§ Your assignment: Below are the records; copy each line in them that holds the word "first".

§ Supplied data:

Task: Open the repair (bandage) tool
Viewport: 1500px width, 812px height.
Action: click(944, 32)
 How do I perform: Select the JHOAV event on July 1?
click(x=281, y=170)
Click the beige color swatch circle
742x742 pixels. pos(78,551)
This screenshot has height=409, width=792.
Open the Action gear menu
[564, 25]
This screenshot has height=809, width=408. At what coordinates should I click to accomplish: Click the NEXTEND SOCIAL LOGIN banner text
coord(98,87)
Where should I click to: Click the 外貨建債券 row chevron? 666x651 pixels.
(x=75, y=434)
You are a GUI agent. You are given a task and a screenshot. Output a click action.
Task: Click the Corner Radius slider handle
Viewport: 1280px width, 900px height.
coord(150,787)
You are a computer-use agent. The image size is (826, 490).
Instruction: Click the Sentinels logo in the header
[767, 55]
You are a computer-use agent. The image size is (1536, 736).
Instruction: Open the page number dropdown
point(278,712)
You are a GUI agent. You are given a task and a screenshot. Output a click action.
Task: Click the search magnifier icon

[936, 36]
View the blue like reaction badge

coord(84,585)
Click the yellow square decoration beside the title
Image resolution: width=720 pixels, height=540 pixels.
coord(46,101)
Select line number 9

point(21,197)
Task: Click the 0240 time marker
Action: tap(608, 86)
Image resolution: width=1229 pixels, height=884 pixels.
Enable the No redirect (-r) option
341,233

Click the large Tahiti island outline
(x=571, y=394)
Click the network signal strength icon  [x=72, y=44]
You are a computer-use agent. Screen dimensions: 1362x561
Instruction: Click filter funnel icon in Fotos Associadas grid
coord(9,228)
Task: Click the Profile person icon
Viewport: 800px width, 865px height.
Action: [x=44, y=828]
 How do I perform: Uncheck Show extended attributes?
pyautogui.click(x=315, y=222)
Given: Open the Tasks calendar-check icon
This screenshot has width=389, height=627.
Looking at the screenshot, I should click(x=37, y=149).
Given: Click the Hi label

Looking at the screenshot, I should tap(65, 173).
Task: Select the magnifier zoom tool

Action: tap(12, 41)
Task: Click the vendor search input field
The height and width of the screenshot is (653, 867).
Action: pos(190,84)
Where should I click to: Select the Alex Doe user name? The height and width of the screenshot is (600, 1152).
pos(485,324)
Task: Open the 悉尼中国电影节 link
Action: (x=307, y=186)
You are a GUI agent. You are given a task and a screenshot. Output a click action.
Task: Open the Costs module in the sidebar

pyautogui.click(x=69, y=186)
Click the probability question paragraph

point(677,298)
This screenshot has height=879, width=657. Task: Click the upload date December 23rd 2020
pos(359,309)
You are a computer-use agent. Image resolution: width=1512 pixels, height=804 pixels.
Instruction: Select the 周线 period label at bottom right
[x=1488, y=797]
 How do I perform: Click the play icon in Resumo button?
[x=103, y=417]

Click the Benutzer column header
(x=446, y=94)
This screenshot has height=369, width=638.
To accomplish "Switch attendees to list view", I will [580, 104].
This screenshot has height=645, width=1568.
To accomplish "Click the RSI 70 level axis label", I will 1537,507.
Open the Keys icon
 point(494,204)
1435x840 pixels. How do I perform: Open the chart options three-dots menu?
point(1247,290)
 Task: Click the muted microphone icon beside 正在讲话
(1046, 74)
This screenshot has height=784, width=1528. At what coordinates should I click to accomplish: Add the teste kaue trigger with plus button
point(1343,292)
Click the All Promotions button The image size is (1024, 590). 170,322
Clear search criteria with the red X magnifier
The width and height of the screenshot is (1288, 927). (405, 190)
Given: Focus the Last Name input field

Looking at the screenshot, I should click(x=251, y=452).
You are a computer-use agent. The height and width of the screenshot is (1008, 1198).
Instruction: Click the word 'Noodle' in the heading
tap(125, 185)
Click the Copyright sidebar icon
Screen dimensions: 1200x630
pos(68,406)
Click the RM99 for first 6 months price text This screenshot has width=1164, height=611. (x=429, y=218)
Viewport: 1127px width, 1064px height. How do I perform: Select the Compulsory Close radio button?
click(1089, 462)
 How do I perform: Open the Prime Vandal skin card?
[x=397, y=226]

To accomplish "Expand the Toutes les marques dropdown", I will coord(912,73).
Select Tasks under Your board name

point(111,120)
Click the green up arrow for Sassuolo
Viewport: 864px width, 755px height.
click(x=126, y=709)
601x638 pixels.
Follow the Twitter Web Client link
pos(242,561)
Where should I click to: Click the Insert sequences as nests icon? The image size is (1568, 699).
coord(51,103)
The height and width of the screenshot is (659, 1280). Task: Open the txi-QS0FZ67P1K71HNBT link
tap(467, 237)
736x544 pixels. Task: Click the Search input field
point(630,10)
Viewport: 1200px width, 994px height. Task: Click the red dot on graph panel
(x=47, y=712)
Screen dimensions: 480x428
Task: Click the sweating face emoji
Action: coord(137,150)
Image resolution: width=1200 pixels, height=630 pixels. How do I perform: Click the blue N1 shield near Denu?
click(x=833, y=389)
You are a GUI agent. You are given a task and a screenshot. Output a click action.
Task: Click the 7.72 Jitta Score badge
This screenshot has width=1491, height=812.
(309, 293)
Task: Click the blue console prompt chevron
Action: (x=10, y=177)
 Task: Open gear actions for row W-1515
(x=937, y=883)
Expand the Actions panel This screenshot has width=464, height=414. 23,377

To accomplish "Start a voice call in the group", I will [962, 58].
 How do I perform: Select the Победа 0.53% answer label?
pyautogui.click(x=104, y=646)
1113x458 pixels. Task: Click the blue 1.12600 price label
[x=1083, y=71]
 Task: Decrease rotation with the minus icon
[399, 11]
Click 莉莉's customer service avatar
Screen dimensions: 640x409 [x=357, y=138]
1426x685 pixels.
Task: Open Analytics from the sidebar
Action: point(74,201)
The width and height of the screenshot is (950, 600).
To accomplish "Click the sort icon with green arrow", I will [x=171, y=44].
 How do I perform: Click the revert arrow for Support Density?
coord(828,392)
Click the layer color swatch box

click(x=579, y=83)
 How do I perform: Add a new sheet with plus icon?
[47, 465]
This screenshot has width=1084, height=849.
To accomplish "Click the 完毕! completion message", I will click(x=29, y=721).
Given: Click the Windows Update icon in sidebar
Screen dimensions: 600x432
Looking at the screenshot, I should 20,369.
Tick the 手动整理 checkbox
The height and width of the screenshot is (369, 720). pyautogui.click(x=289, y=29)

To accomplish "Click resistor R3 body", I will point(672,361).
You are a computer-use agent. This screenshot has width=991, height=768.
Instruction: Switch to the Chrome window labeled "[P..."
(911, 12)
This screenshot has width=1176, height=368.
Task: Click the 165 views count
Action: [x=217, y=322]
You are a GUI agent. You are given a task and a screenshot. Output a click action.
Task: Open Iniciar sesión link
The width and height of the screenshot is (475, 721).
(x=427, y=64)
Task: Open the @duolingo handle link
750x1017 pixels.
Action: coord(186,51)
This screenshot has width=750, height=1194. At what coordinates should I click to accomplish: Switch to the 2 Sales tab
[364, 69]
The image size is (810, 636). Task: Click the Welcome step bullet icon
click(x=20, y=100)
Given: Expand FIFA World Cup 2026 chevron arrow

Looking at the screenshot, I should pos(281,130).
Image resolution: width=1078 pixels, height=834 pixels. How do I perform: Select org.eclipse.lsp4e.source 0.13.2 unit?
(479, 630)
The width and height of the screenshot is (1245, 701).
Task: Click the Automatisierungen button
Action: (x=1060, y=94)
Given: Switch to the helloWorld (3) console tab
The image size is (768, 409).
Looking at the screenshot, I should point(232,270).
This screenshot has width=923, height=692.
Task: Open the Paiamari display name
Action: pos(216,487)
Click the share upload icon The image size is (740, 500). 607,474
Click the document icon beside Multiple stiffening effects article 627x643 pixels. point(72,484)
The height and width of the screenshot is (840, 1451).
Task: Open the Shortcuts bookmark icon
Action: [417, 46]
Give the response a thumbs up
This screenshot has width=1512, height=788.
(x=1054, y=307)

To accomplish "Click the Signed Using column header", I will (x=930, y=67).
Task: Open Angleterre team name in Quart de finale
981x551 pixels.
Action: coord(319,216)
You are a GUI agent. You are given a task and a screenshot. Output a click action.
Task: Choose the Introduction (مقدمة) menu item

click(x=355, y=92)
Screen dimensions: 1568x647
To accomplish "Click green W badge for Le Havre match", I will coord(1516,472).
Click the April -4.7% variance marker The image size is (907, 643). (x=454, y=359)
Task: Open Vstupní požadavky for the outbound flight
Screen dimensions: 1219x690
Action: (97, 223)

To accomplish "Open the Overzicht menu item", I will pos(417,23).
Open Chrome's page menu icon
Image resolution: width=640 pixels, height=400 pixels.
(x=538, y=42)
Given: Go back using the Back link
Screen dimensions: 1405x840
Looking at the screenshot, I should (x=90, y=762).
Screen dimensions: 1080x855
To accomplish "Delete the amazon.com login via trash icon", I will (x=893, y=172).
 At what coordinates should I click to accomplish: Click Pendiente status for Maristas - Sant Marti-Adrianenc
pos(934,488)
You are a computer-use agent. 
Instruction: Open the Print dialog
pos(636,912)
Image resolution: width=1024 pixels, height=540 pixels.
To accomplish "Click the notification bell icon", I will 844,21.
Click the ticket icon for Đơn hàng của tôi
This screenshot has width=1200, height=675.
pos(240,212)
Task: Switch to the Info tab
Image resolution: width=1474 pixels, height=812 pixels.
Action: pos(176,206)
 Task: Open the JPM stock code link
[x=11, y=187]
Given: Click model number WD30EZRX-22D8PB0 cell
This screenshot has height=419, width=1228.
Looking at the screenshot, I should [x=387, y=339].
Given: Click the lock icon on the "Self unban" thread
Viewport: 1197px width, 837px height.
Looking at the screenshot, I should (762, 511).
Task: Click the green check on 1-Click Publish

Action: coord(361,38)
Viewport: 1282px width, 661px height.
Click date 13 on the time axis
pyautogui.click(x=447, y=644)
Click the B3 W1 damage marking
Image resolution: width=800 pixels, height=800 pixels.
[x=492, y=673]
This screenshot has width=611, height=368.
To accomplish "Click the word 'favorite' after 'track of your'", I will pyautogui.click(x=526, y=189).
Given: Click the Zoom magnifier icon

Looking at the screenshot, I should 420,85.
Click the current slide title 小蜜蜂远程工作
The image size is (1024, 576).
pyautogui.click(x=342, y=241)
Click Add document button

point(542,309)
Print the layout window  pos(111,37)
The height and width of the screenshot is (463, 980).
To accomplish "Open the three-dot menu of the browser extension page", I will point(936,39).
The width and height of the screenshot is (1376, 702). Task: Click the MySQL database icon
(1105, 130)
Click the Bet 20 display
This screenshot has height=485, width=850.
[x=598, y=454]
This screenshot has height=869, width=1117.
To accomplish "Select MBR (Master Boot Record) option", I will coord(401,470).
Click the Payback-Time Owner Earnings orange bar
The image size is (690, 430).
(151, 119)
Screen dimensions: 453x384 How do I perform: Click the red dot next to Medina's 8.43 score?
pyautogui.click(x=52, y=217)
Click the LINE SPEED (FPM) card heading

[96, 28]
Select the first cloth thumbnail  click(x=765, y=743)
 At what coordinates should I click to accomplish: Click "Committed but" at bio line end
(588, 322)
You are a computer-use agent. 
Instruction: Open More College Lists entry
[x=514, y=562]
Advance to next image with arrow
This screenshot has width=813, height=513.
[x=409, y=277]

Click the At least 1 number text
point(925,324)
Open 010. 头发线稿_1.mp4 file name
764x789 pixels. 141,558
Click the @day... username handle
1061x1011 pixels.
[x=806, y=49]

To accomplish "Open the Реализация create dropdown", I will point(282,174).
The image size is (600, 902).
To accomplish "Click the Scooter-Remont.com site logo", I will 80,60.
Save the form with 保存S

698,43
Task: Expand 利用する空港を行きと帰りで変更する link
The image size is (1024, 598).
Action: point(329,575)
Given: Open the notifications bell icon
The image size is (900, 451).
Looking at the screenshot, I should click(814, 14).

§ Exercise output:
Click the RM99 for first 6 months price text This screenshot has width=1164, height=611. (x=429, y=218)
Select the first cloth thumbnail  click(x=765, y=743)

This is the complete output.